Gelecekte ‘Devlet’ kuracak olan yüksek bir şahsiyetin bu önemli özelliğini es geçmek filmin en büyük eksiklerinden birisidir.

1919 yılında biten filmin hikayesi , Kurtuluş Savaşı’yla devam ederse (ki bu filmin 5 Ocak 2024’te vizyona gireceği ilan edilmiş), ciddi bir dram sorunu yaşanacağı kuşku götürmez. Çünkü hikaye ilerledikçe baba-oğul dramı açık bir yşekilde yetersiz kalacak ve ana-oğul dramı belirgin bir şekilde ortaya çıkacak, hikaye yürümeyince  senaryo ana-oğul dramına yönelecek, fakat önceki bölümlerde bu dram işlenmediği için kurgu yaratmak zorunda kalınacak ve tekrar başarısız olunacak.

Sözü bağlarsak: senaryonun başarısızlığı nedeniyle Atatürk filmi tamamen gerçeğin ötesinde kurgulanmış, bu kurgulamadan dolayı Atatürk’ün yaşamında kritik önemli noktalar kaçırılmış, asla gerçekle bağdaşmayan bir karakter ortaya çıkarılmıştır.

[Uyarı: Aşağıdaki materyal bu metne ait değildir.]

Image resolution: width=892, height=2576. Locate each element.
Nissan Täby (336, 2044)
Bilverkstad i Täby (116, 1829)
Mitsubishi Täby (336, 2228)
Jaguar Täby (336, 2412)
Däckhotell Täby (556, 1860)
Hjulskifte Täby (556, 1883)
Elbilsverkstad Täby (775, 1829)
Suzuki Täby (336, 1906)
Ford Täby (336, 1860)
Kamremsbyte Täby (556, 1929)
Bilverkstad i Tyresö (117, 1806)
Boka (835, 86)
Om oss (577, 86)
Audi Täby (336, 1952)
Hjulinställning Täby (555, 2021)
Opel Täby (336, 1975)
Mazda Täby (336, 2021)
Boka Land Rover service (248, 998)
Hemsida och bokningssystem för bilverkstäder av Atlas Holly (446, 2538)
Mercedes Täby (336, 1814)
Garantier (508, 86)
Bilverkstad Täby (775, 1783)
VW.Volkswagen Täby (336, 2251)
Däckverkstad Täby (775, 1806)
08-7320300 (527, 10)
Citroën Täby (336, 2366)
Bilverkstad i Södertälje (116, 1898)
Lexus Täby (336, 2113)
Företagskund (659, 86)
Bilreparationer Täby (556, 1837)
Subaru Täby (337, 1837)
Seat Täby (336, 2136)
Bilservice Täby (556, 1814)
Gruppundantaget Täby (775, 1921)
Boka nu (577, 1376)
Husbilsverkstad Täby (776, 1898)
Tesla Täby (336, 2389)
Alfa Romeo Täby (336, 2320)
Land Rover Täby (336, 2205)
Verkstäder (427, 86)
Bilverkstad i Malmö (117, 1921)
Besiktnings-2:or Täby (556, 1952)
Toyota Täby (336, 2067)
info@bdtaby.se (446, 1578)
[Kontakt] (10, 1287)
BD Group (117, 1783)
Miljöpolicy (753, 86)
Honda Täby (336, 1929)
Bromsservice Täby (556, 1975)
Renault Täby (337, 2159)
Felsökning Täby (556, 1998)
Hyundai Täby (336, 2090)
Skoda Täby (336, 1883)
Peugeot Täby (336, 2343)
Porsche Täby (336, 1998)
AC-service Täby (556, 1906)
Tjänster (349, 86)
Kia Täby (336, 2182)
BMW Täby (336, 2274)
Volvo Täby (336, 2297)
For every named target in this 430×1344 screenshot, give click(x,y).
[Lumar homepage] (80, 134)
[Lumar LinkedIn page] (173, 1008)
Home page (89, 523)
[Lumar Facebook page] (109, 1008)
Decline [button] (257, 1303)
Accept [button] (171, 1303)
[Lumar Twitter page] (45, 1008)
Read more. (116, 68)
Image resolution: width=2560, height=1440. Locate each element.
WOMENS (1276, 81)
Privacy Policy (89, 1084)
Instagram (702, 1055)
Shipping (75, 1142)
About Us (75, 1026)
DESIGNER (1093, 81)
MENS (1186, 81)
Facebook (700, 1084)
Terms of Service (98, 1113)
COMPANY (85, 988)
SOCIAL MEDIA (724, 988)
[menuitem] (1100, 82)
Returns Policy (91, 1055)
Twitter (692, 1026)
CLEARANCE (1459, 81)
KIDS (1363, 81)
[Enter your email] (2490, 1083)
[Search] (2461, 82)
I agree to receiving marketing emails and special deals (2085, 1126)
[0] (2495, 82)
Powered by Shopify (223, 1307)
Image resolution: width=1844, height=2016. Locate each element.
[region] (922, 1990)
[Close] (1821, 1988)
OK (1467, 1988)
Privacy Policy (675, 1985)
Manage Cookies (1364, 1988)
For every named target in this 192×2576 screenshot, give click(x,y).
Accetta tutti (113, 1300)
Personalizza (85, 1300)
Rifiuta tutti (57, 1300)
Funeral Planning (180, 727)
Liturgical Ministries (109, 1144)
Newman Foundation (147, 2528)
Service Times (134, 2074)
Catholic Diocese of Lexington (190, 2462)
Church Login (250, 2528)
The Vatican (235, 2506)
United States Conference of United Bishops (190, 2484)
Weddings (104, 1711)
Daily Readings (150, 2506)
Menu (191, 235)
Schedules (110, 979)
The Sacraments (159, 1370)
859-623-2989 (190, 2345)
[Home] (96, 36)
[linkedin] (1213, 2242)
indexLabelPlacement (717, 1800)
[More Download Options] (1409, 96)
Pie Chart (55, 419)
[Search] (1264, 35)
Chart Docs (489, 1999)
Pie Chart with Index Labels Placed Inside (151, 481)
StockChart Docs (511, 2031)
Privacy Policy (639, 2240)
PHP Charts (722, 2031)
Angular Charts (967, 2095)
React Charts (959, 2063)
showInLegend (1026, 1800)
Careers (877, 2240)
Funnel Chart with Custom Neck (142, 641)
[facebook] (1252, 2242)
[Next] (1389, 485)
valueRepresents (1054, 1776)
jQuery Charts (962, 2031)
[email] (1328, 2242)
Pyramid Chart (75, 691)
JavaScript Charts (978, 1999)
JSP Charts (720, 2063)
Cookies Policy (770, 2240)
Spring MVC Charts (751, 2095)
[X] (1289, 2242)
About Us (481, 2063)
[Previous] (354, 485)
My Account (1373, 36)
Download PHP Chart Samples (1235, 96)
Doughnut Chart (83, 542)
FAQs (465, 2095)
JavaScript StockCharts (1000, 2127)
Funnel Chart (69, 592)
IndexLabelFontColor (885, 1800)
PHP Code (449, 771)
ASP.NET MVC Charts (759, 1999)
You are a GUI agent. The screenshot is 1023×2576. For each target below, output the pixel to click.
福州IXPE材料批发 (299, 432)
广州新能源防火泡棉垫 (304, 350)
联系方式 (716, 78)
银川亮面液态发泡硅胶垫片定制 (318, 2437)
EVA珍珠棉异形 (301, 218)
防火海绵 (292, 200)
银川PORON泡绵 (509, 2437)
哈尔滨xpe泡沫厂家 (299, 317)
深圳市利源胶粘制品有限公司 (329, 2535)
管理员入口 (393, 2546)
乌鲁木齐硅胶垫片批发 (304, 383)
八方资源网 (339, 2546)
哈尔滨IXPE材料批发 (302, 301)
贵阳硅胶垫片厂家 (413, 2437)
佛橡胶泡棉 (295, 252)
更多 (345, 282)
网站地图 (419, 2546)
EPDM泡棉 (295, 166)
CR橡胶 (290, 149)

Atatürk çeşitli badireleri başarı ile geçebilen, gelişebilen bir sonuçtur. Bu sonucu alıp nedenlere gitmek ise büyük bir yanılsamadır. Yani senaryonun bu hatası oyunculukları da kuşkusuz etkilemiştir. Oysa doğru bir senaryo ortaya koyulsaydı çok daha yüksek başarılı oyunculukla filmi izleyecektik.

Atatürk filmiyle yeni bir Can Dündar/Mustafa vakası yaşadık!

Aras Bulut İynemli, Songül Öden, Enver Paşa’yı oynayan  Sarp Akkaya, Madam Corinne rolünü oynayan Esra Bilgiç kötü kurgulanmış senaryoya rağmen çok başarılılar.